I ask her what made her publicly apologize—or “atone,” as she put it— to the gay community three years ago on Yom Kippur. She bought a full-page ad in a special “Gay Hollywood” edition of the trade paper
Daily
Variety
to say:

While I express my opinions from the perspective of an Orthodox Jew and a staunch defender of the traditional family, in talking about gays and lesbians some of my words were poorly chosen. Many people perceive them as hate speech. This fact has been personally and professionally devastating to me as well as to many others . . . On the Day of Atonement, Jews are commanded to seek forgiveness from people we have hurt . . . I deeply regret the hurt this situation has caused the gay and lesbian community.

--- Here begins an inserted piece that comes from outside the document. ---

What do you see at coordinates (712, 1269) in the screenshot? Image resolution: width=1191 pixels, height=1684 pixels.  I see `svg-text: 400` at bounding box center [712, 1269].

But Schlessinger still stresses the Torah forbids homosexuality. “The Jewish line is that homosexuality is an unacceptable behavior; not that a homosexual is an unacceptable person. In Leviticus, there's a long list of things you're not supposed to do. Basically it asks you to be the master over your impulses. And God said certain behaviors are unacceptable. Period. That's the position. It's as simple as that. So I did not apologize for the content because that's like saying, ‘God's wrong'; I can't do that. But what I did say was distorted for political reasons, and the distortion hurt many people—devastated many people. That has been probably the biggest pain: That the homosexual activist groups were willing to lie about what I said . . . But if people are hurt by what comes of what I do, I am sorry.”

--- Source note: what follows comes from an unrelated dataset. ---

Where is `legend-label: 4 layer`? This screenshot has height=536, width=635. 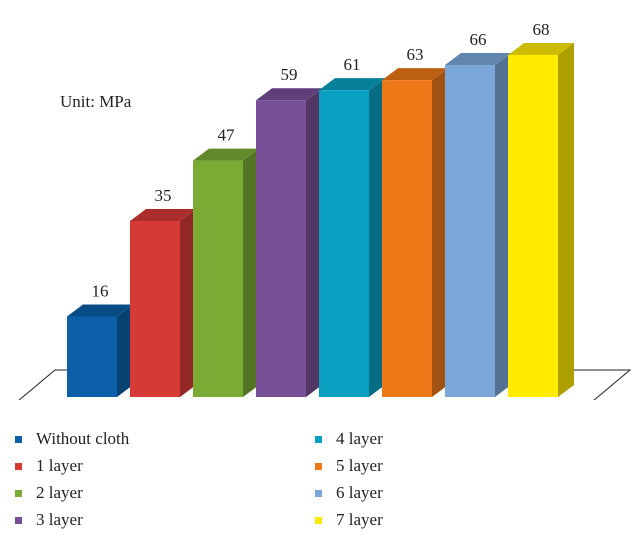
legend-label: 4 layer is located at coordinates (360, 438). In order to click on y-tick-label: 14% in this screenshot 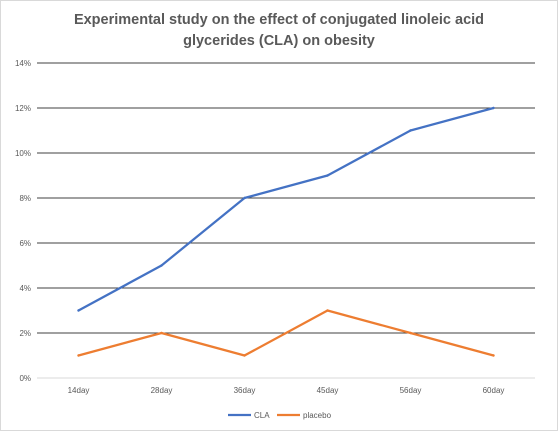, I will do `click(23, 64)`.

After a deep breath, she adds one personal note: “You need to know that my closest male friend is homosexual—but he doesn't have homosexual relationships. Four out of my five dearest girlfriends are all lesbians.”

So how does she advise a caller who has a gay son or daughter? “You tell them that the behaviors are unacceptable but you love them to pieces and they should come to dinner Sunday and don't bring their laundry. I've never said other than that.”

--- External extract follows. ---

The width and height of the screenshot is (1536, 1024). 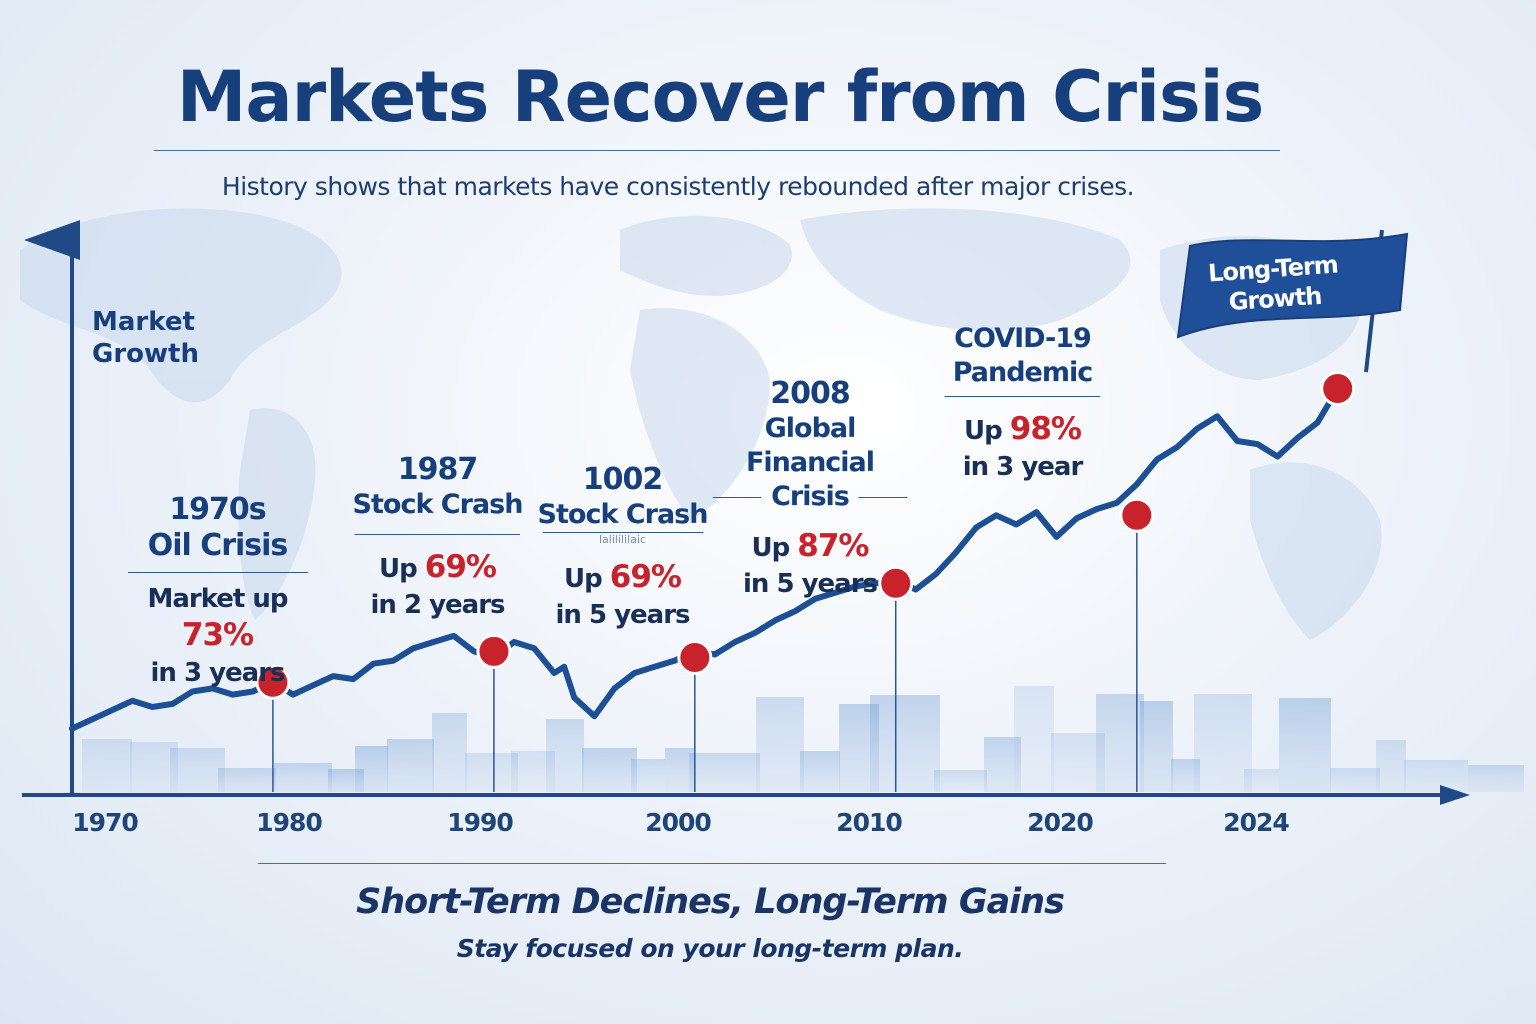 What do you see at coordinates (810, 394) in the screenshot?
I see `annotation-title: 2008` at bounding box center [810, 394].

I mention the fact that her critics have often suggested she's trying to couch far-right ideas in the cloak of a religious Jewish persona. “It's Jewish
law
,” she exclaims. “I have not—and I want this quoted—I have not said anything that the pope hasn't said. But I haven't seen a
stopthepope.com! Christianity, Judaism, Islam—all have the same rules about certain behaviors. And they're supposed to be God-given. They're not mine—I didn't make them up; I would
not
have left out bacon.” She laughs. “If you left it to me, we'd be eating cheeseburgers.”

She's kept kosher since her conversion, though occasionally she asks to smell a friend's food. “I went out to dinner last night, everybody else is Christian, we're at a nice pizza place, and I had to make my own stuff. And somebody ordered prosciutto on her pizza and I said, ‘Can I smell it?'” She inhales deeply, demonstrating.